> **What the task requires**: Please transcribe only the lines from the one holding "1568x710 pixels. How" through the final line of the data, both included, with no pictures.

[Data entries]
====

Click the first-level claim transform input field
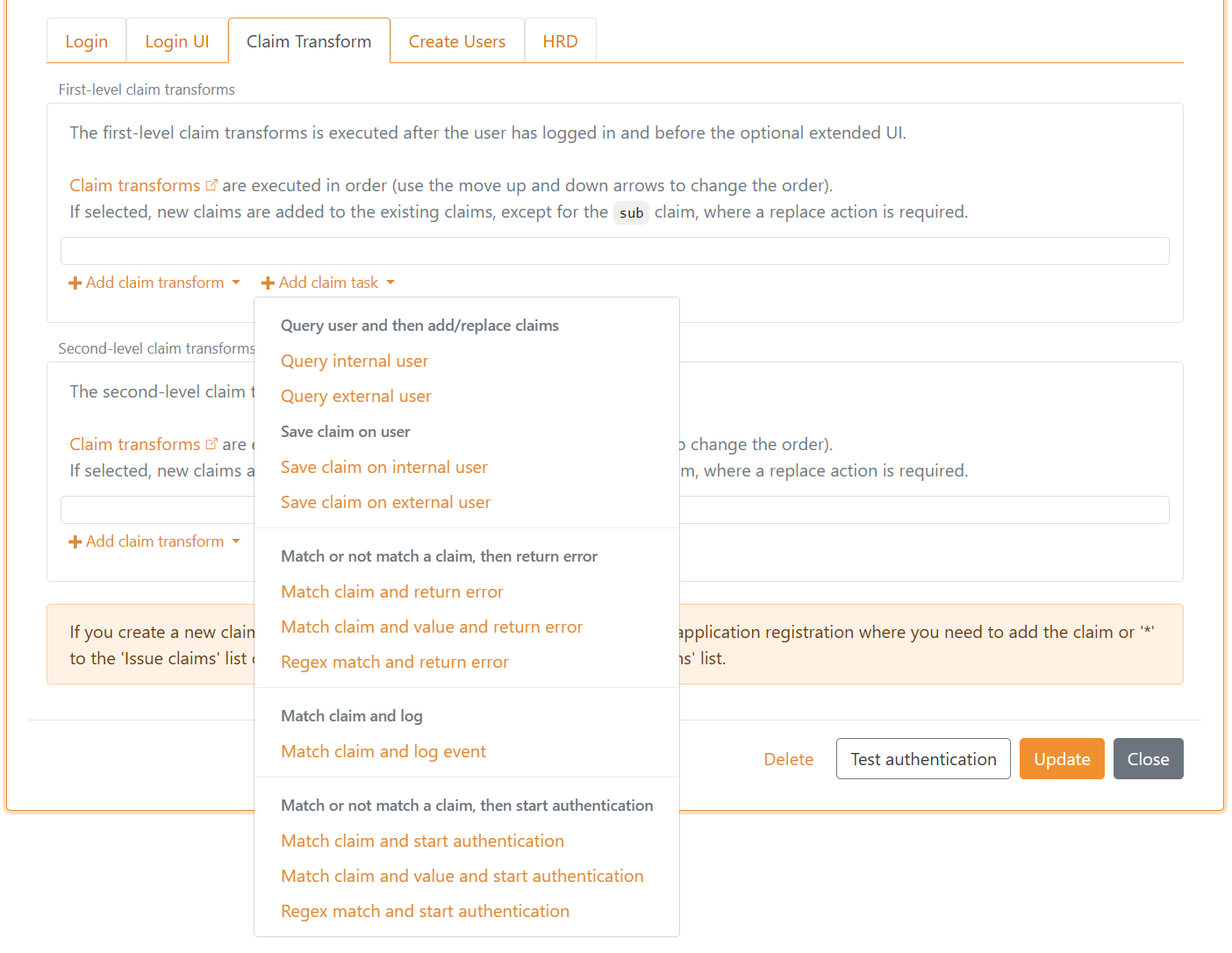The width and height of the screenshot is (1232, 953). (x=614, y=250)
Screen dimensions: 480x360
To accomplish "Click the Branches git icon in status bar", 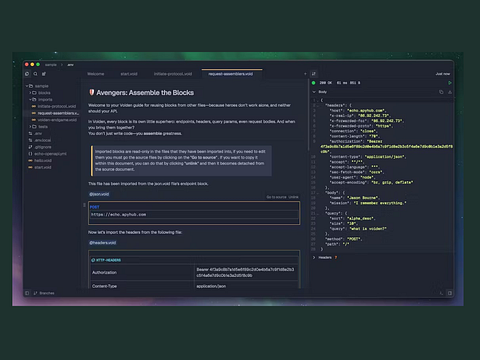I will coord(35,293).
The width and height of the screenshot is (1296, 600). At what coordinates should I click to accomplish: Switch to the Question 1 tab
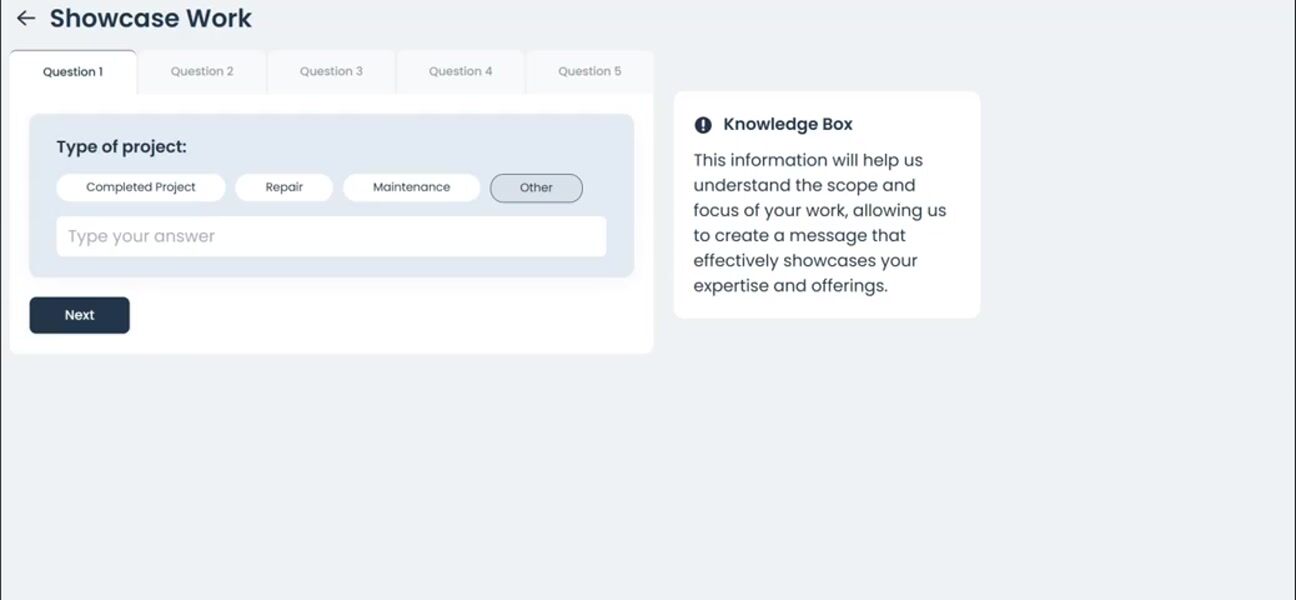[73, 72]
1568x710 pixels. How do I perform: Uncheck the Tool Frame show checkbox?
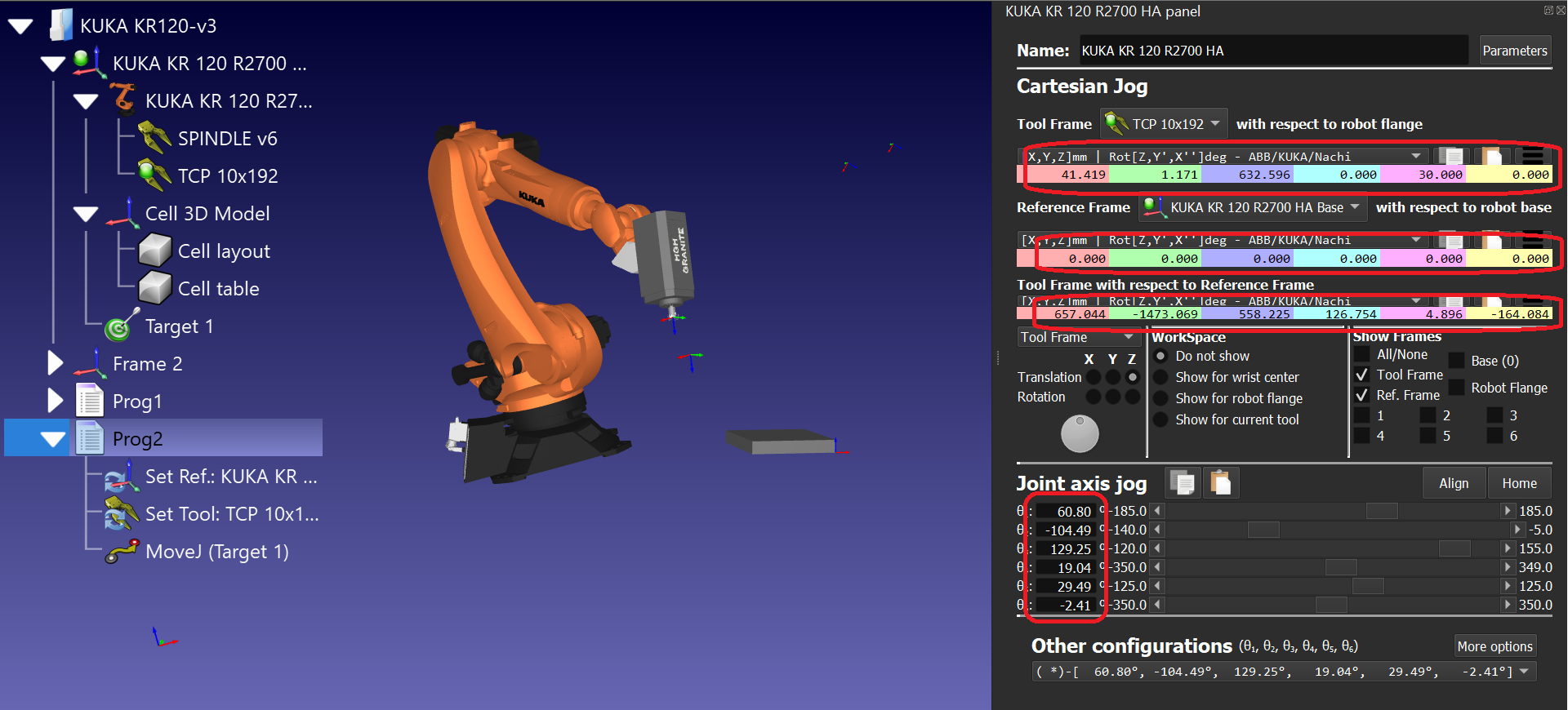[x=1361, y=375]
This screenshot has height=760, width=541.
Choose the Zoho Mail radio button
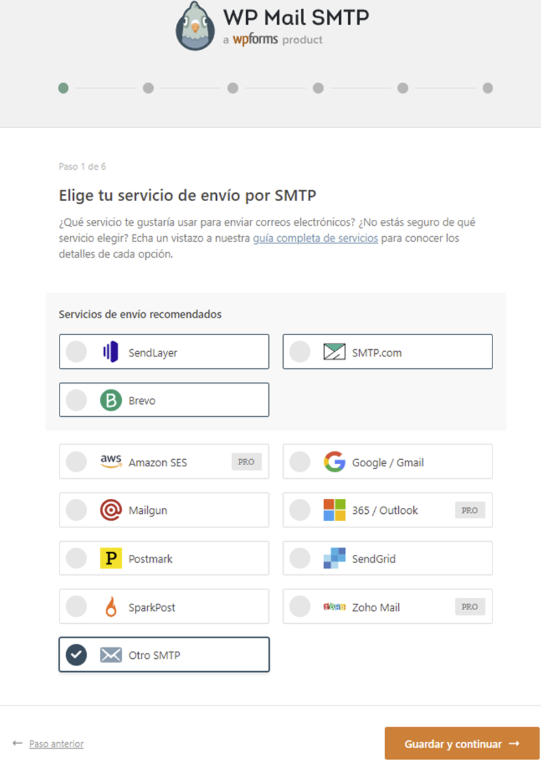[300, 606]
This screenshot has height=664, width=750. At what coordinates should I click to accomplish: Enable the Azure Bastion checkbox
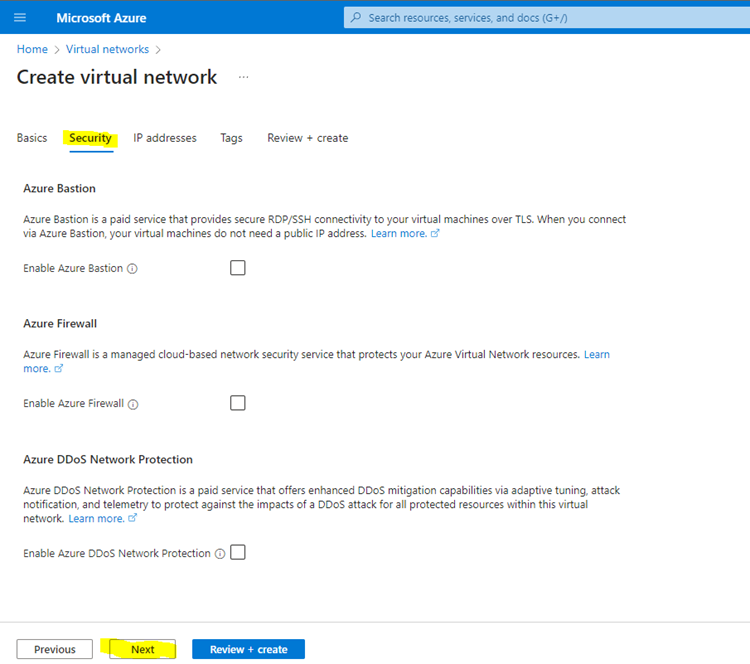coord(238,268)
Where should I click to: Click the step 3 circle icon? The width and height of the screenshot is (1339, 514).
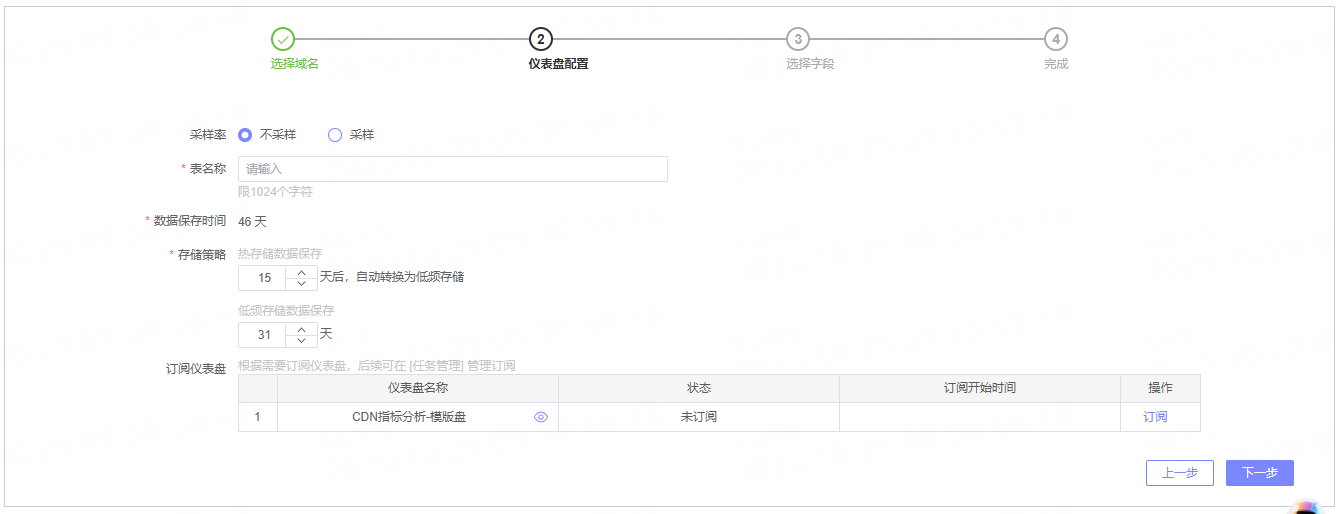pos(797,39)
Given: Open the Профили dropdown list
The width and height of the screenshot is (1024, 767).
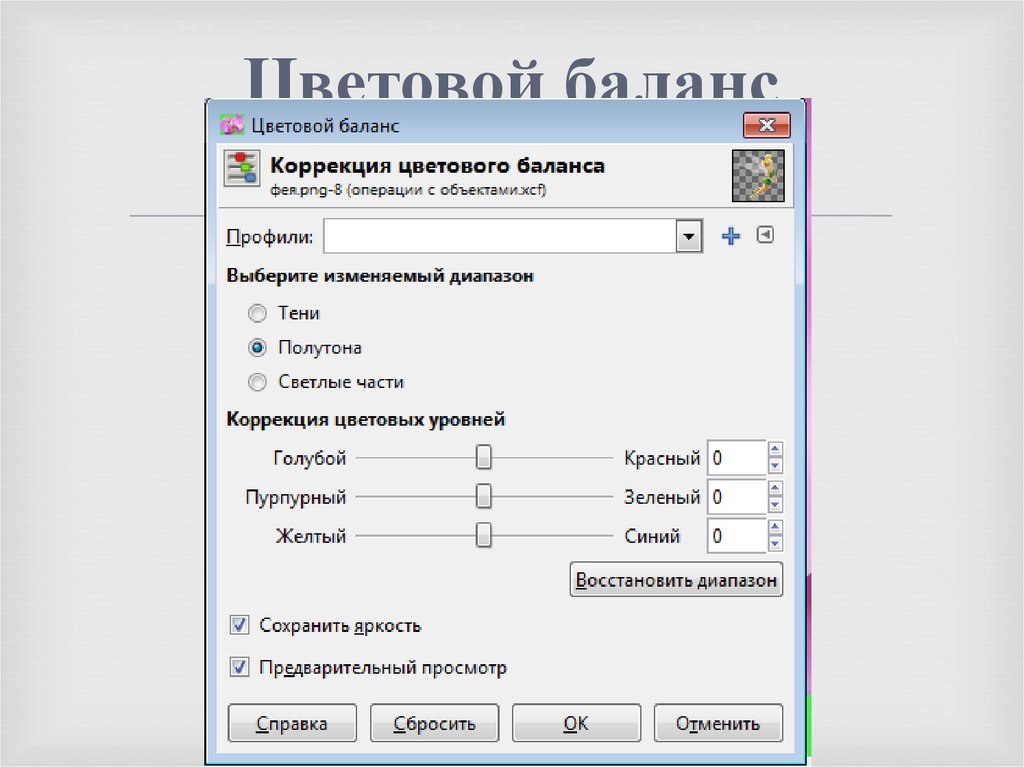Looking at the screenshot, I should (688, 236).
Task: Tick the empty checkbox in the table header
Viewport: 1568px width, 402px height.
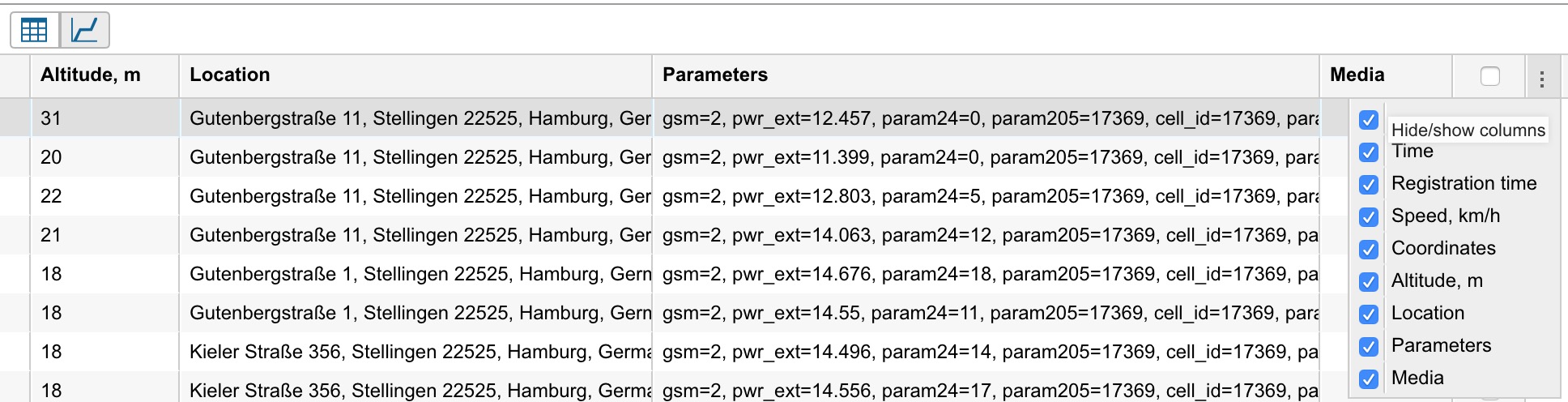Action: click(x=1489, y=76)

====

> **Solution for this exercise**:
1568x710 pixels. How do I perform: Uncheck the Tool Frame show checkbox?
[x=1361, y=375]
This screenshot has height=760, width=541.
Choose the Zoho Mail radio button
[300, 606]
This screenshot has height=664, width=750. At what coordinates should I click to accomplish: Enable the Azure Bastion checkbox
coord(238,268)
Where should I click to: Click the step 3 circle icon? The width and height of the screenshot is (1339, 514).
pos(797,39)
Given: Open the Профили dropdown list
The width and height of the screenshot is (1024, 767).
Looking at the screenshot, I should (688, 236).
Task: Tick the empty checkbox in the table header
Viewport: 1568px width, 402px height.
Action: click(x=1489, y=76)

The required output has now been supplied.